Noch schwieriger ist es sicher, wenn der Chef selber ein Alkoholproblem hat. Er hat mehr Möglichkeiten, sich der Kontrolle zu entziehen, und weniger Gesprächspartner, die sich trauen, ihn anzusprechen. Aber vor allem ist er Vorbild in der falschen Richtung.
Wenn man alle Betroffenen entlassen würde, hätten die Unternehmen kein Alkoholproblem mehr, aber ein Personalproblem?

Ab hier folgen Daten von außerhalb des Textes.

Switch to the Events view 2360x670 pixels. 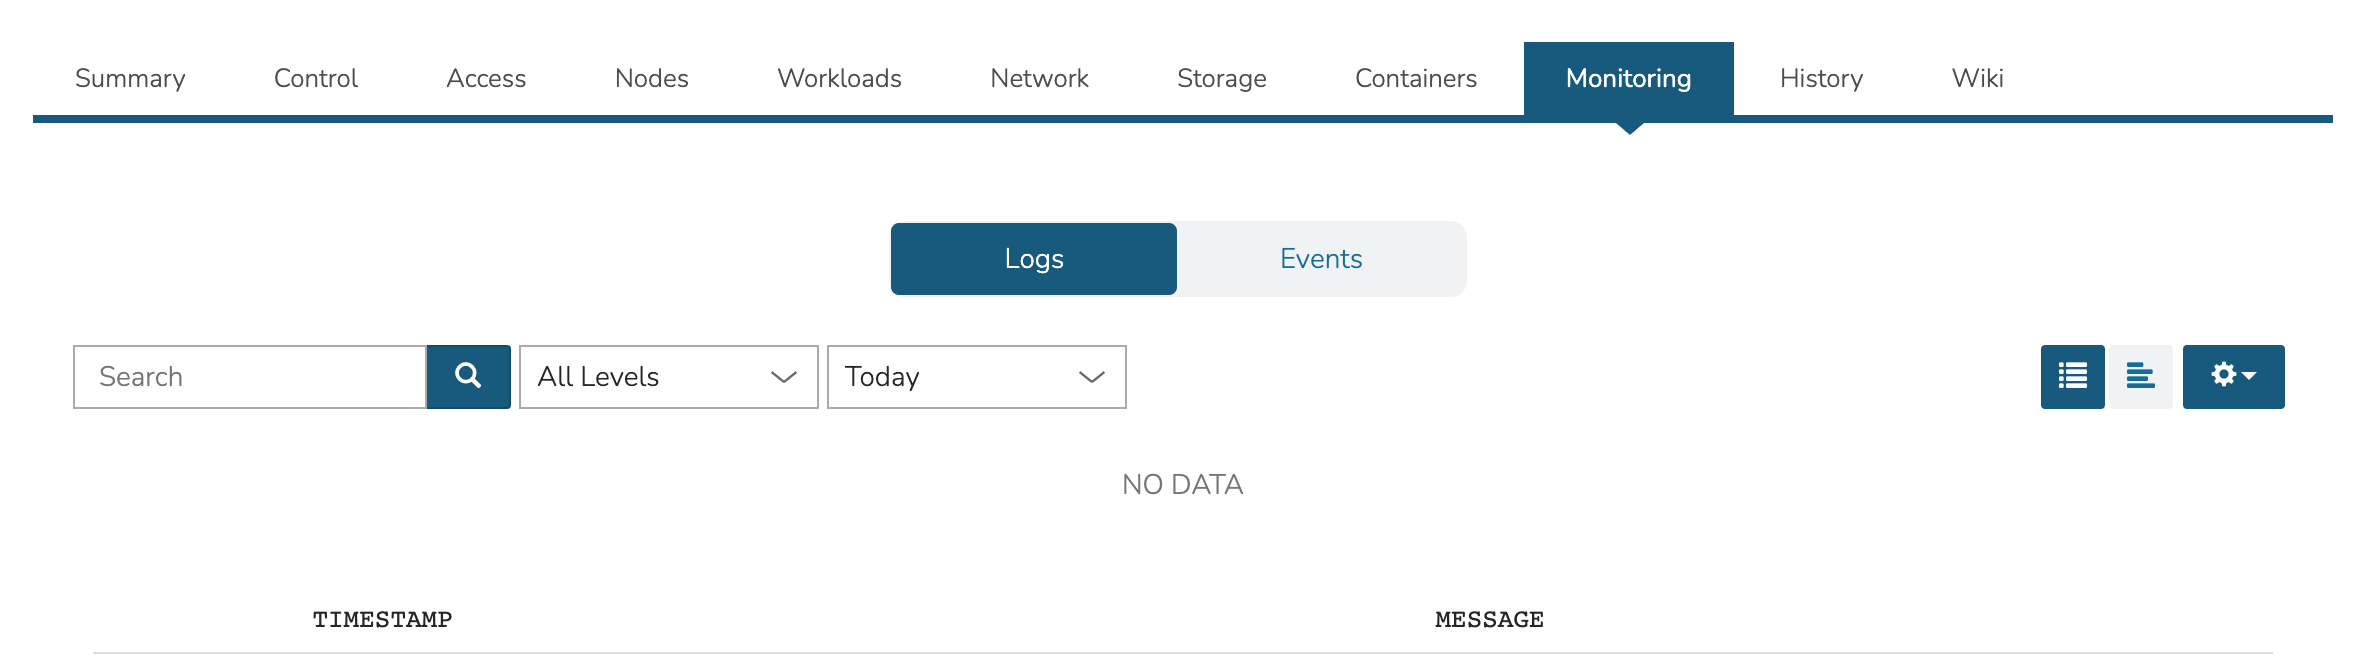click(1320, 258)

Joachim Stricker: Entlassung kann nur der allerletzte Schritt sein, wenn alle anderen Wege versagt haben. Denn Entlassungen wären nicht nur eine menschliche Bankrotterklärung und würden den Betroffenen (und seine Familie!) erst recht in die Krise stürzen. Sie sind auch arbeitsrechtlich nicht so einfach durchzusetzen. Alkoholismus ist eine anerkannte Krankheit.

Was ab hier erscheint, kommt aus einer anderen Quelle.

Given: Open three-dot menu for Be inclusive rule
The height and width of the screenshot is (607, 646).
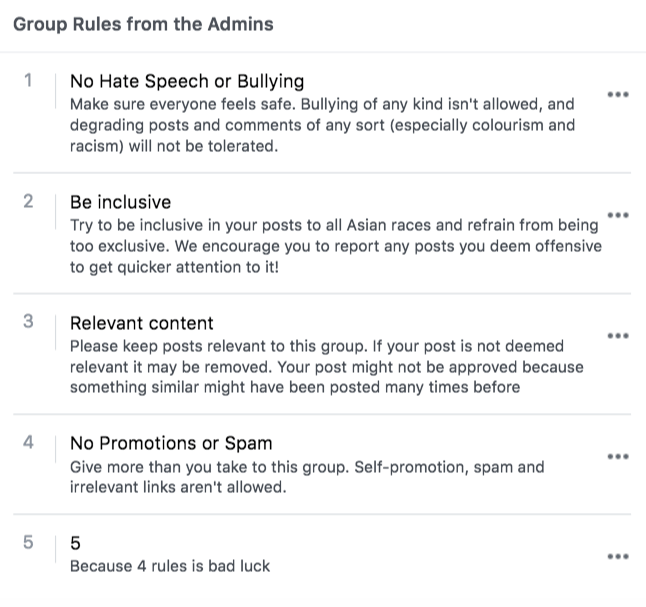Looking at the screenshot, I should 618,215.
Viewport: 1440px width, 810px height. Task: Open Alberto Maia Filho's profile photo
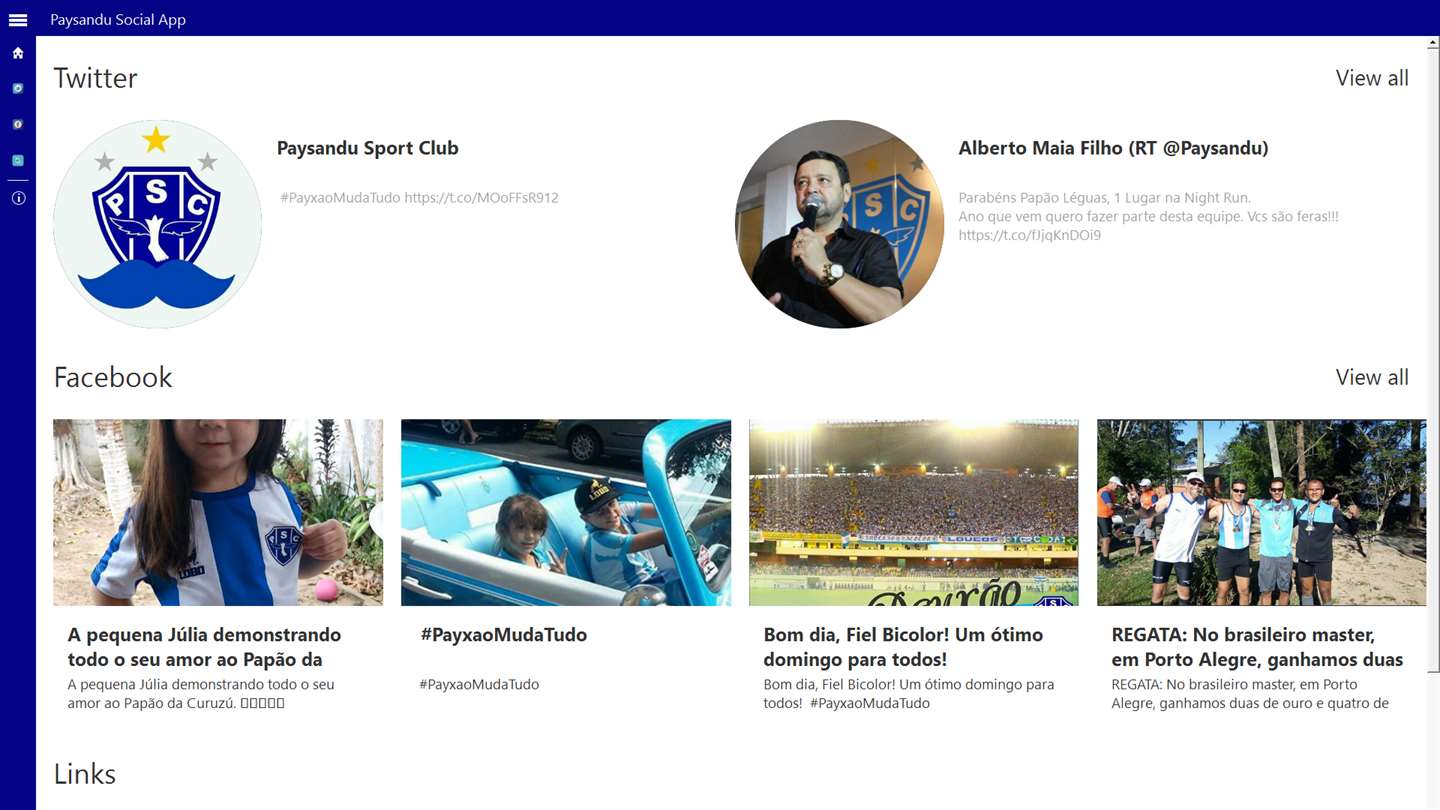pos(839,224)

Und natürlich – der Alkoholkranke hat in seiner gesunden Zeit für das Unternehmen viel geleistet und verfügt über Erfahrung, fachliches Know-how und Marktwissen. Nein, es geht um frühzeitige Hilfe. Bei kritischem Alkoholkonsum jemanden zu stützen, damit er nicht in die Alkoholkrankheit abgleitet. Und wenn jemand bereits alkoholkrank ist, ihm Wege aus der Krankheit heraus aufzuzeigen. Es gibt, und das habe ich selbst erlebt, wirksame und erfolgreiche Therapien. Für den Erfolg ist allerdings zweierlei entscheidend. Erstens die Selbsterkenntnis: Ich bin krank, ich finde aus eigener Kraft nicht mehr aus dieser Suchtkrankheit heraus. Und zweitens die therapeutische Begleitung, gestützt durch Familie, Freunde und Arbeitskollegen.

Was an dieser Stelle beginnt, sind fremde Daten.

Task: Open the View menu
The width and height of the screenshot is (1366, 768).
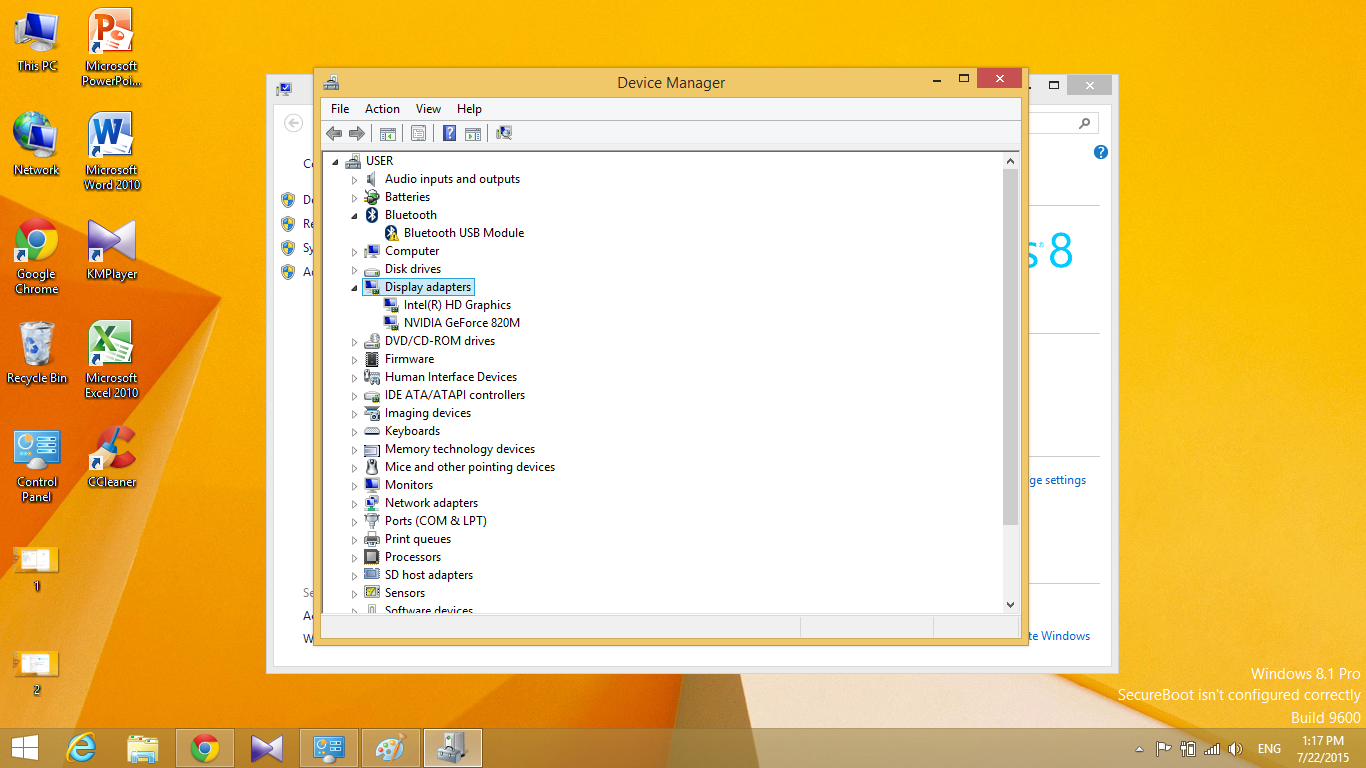Action: pos(428,109)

Ein Drittes kommt hinzu: Wer einmal alkoholkrank war und seine Sucht überwunden hat, hat es noch nicht geschafft. Die Rückfallgefahr ist groß, und sie ist allgegenwärtig. Ein Gläschen in Ehren ist dann schon eines zuviel. Auch in dieser Phase ist der Ex-Alkoholiker also auf die Unterstützung seines Lebensumfeldes angewiesen. Zu diesem Lebensumfeld gehört auch der Arbeitsplatz. Und hier haben Unternehmen und Unternehmer beste Möglichkeiten. Angefangen von einem generellen Alkoholverbot am Arbeitsplatz – und damit natürlich auch dem Verbot von Alkoholverkauf in der Kantine – bis hin zur Feierkultur des Unternehmens. Man muss nicht jeden Erfolg mit Alkohol begießen. Und wenn man Alkohol anbietet, dann immer auch Nichtalkoholisches, damit niemand mangels Alternative in den Rückfall getrieben wird.
Gerade bei der Volksdroge Nr. 1 haben ausdrücklich die Unternehmer und Führungskräfte Verantwortung für ihre Mitarbeiterinnen und Mitarbeiter zu tragen. Nicht nur, wenn es fast zu spät ist, sondern schon vorbeugend. Klare Unternehmensregeln gehören dazu.